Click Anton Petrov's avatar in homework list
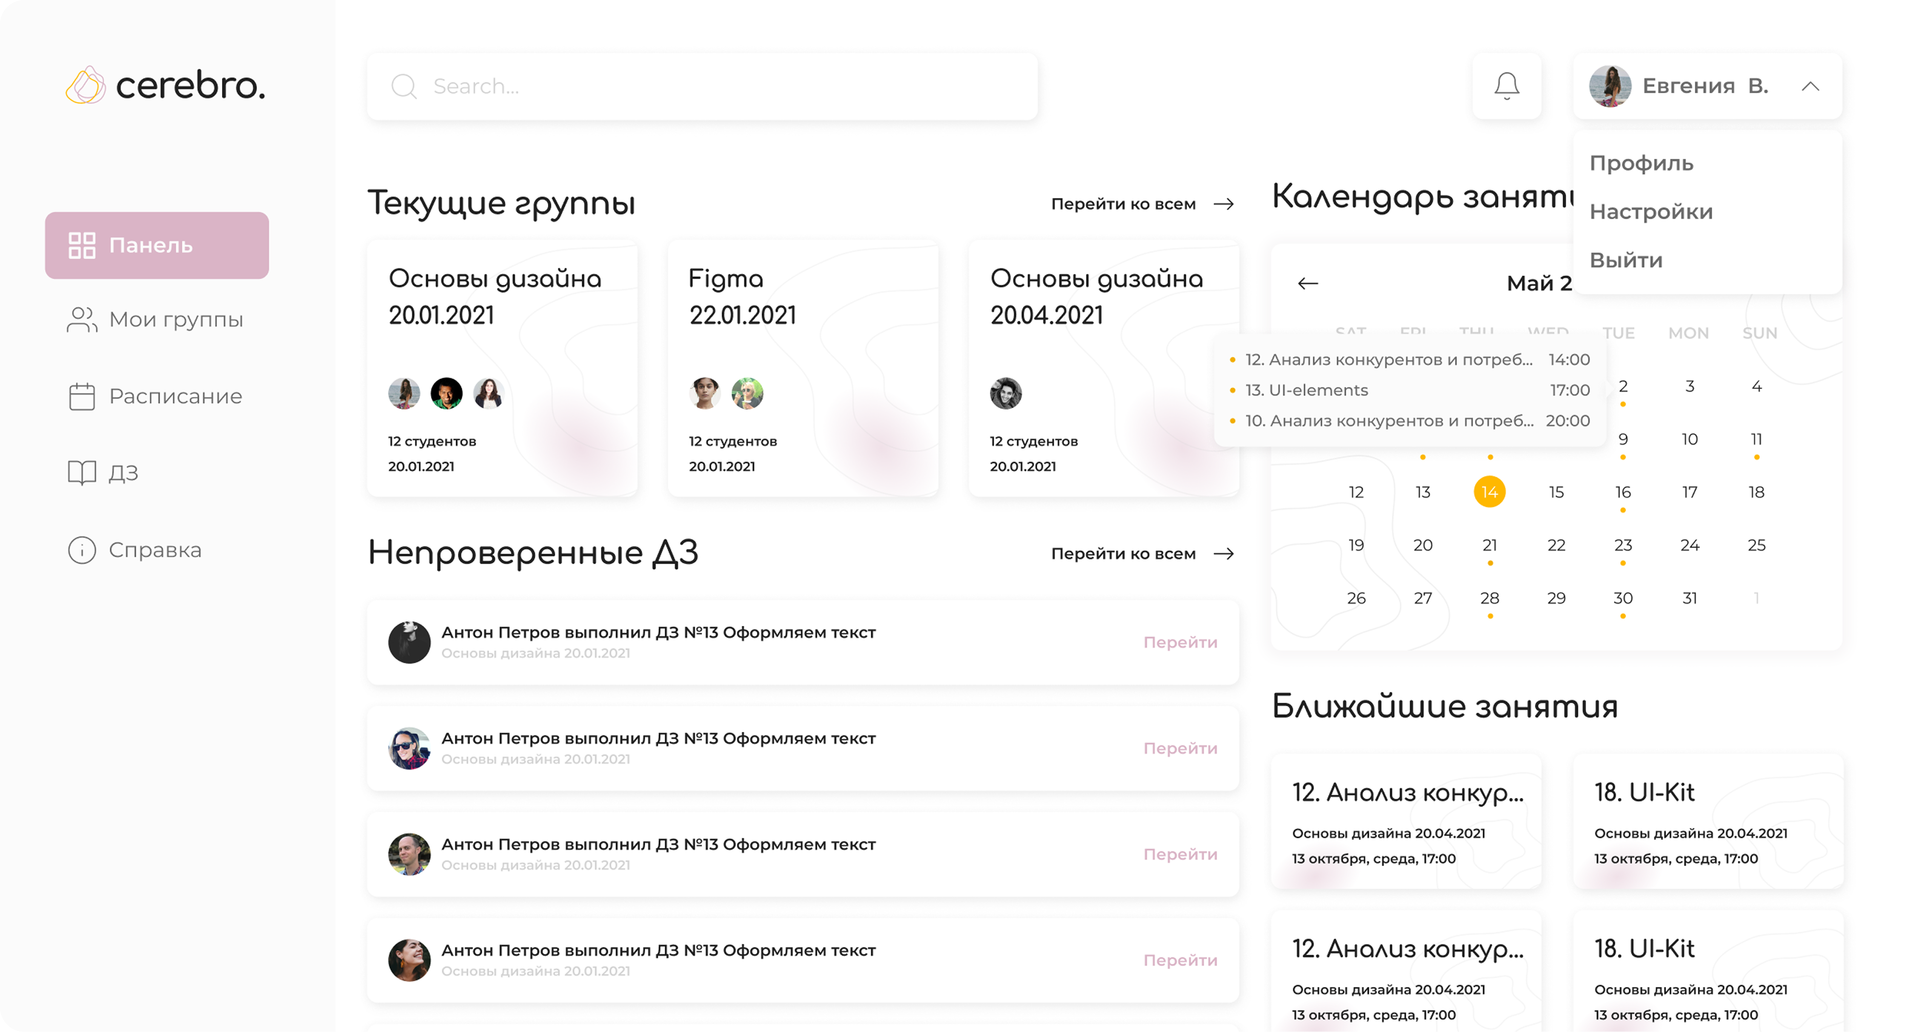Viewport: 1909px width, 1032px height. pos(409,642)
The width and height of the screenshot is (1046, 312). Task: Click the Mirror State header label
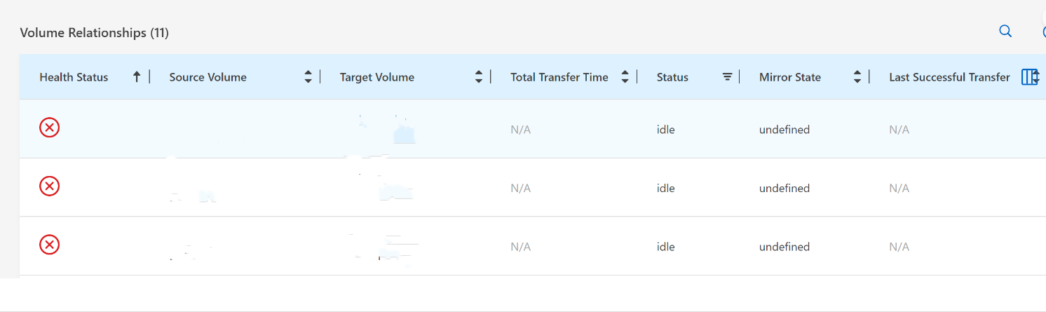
---
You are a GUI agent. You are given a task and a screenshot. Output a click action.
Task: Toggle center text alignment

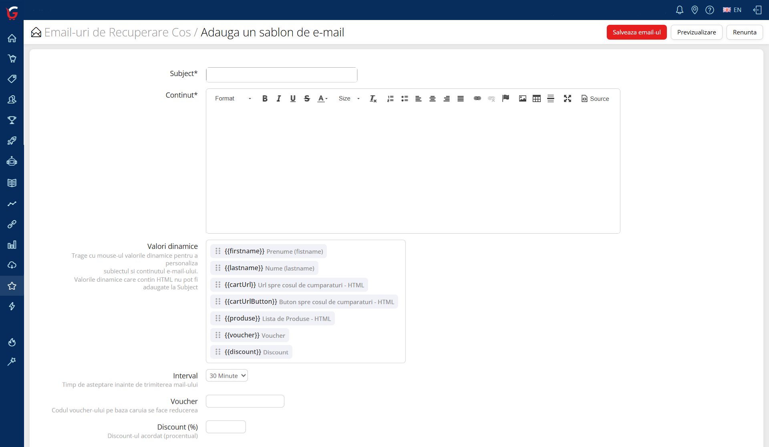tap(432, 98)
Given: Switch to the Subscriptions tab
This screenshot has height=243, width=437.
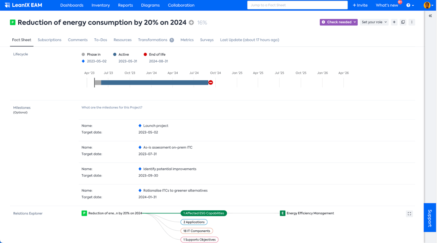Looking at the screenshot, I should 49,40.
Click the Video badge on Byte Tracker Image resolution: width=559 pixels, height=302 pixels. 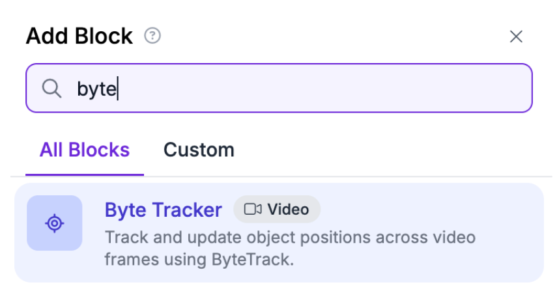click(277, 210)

## Exercise goal
Copy the data verbatim from the line containing "Click Anton Petrov's avatar in homework list" through the line containing "The width and", both included, leaving out the pictures.

## Solution to this problem
Click Anton Petrov's avatar in homework list
Viewport: 1909px width, 1032px height. pos(409,642)
The width and height of the screenshot is (1046, 312). Task: Click the Mirror State header label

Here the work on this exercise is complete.